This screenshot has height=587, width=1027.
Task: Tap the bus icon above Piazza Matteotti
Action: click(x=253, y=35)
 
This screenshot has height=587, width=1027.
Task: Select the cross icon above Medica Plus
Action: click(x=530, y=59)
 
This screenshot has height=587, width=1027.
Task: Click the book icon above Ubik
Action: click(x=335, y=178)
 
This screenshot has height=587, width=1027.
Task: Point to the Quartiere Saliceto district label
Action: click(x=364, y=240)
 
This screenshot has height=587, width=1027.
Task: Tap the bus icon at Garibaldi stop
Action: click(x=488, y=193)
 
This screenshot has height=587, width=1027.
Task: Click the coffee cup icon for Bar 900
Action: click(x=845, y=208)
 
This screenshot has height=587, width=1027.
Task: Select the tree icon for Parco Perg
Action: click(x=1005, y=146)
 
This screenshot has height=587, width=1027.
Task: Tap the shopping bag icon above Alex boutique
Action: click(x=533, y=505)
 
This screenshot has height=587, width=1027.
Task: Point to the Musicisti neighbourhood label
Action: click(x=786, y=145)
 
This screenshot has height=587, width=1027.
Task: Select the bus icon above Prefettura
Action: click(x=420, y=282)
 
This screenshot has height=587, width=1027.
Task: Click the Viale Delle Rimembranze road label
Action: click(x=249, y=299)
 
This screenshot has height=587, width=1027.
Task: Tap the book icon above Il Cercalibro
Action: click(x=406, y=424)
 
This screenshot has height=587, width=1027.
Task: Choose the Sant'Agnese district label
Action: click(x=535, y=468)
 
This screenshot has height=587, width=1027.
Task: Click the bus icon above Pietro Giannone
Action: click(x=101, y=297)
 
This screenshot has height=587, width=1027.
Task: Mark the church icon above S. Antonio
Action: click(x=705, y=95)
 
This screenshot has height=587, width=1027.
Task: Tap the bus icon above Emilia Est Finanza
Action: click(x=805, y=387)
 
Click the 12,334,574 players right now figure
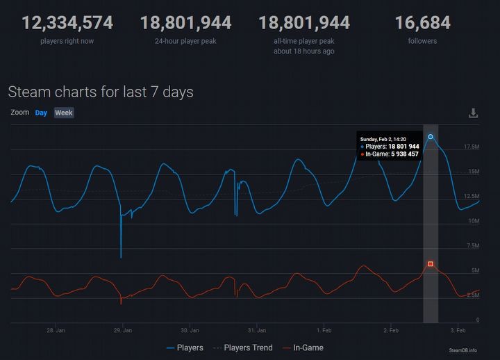(x=67, y=23)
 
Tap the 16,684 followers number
(x=422, y=23)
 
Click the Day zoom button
(x=41, y=113)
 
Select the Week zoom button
(x=64, y=113)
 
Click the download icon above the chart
(x=473, y=113)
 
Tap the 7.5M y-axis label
(x=472, y=245)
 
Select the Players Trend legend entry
(x=244, y=347)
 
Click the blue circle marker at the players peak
(x=431, y=137)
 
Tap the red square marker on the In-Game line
(x=431, y=264)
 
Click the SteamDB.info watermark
(x=463, y=351)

## Exercice proposé
Recopiez à l'identique l'ensemble des lignes ci-dessus, sans reprendre les images.

## Corrigé
This screenshot has height=587, width=1027.
Task: Tap the bus icon above Piazza Matteotti
Action: click(x=253, y=35)
 
This screenshot has height=587, width=1027.
Task: Select the cross icon above Medica Plus
Action: click(x=530, y=59)
 
This screenshot has height=587, width=1027.
Task: Click the book icon above Ubik
Action: click(x=335, y=178)
 
This screenshot has height=587, width=1027.
Task: Point to the Quartiere Saliceto district label
Action: click(x=364, y=240)
 
This screenshot has height=587, width=1027.
Task: Tap the bus icon at Garibaldi stop
Action: click(x=488, y=193)
 
This screenshot has height=587, width=1027.
Task: Click the coffee cup icon for Bar 900
Action: click(x=845, y=208)
 
This screenshot has height=587, width=1027.
Task: Select the tree icon for Parco Perg
Action: click(x=1005, y=146)
 
This screenshot has height=587, width=1027.
Task: Tap the shopping bag icon above Alex boutique
Action: click(x=533, y=505)
 
This screenshot has height=587, width=1027.
Task: Point to the Musicisti neighbourhood label
Action: click(x=786, y=145)
 
This screenshot has height=587, width=1027.
Task: Select the bus icon above Prefettura
Action: click(x=420, y=282)
 
This screenshot has height=587, width=1027.
Task: Click the Viale Delle Rimembranze road label
Action: click(x=249, y=299)
 
This screenshot has height=587, width=1027.
Task: Tap the book icon above Il Cercalibro
Action: click(x=406, y=424)
 
This screenshot has height=587, width=1027.
Task: Choose the Sant'Agnese district label
Action: click(x=535, y=468)
 
This screenshot has height=587, width=1027.
Task: Click the bus icon above Pietro Giannone
Action: click(x=101, y=297)
 
This screenshot has height=587, width=1027.
Task: Mark the church icon above S. Antonio
Action: click(x=705, y=95)
 
This screenshot has height=587, width=1027.
Task: Tap the bus icon above Emilia Est Finanza
Action: click(x=805, y=387)
 
Click the 12,334,574 players right now figure
(x=67, y=23)
 
Tap the 16,684 followers number
(x=422, y=23)
 
Click the Day zoom button
(x=41, y=113)
 
Select the Week zoom button
(x=64, y=113)
 
Click the download icon above the chart
(x=473, y=113)
 
Tap the 7.5M y-axis label
(x=472, y=245)
 
Select the Players Trend legend entry
(x=244, y=347)
 
Click the blue circle marker at the players peak
(x=431, y=137)
 
Tap the red square marker on the In-Game line
(x=431, y=264)
 
Click the SteamDB.info watermark
(x=463, y=351)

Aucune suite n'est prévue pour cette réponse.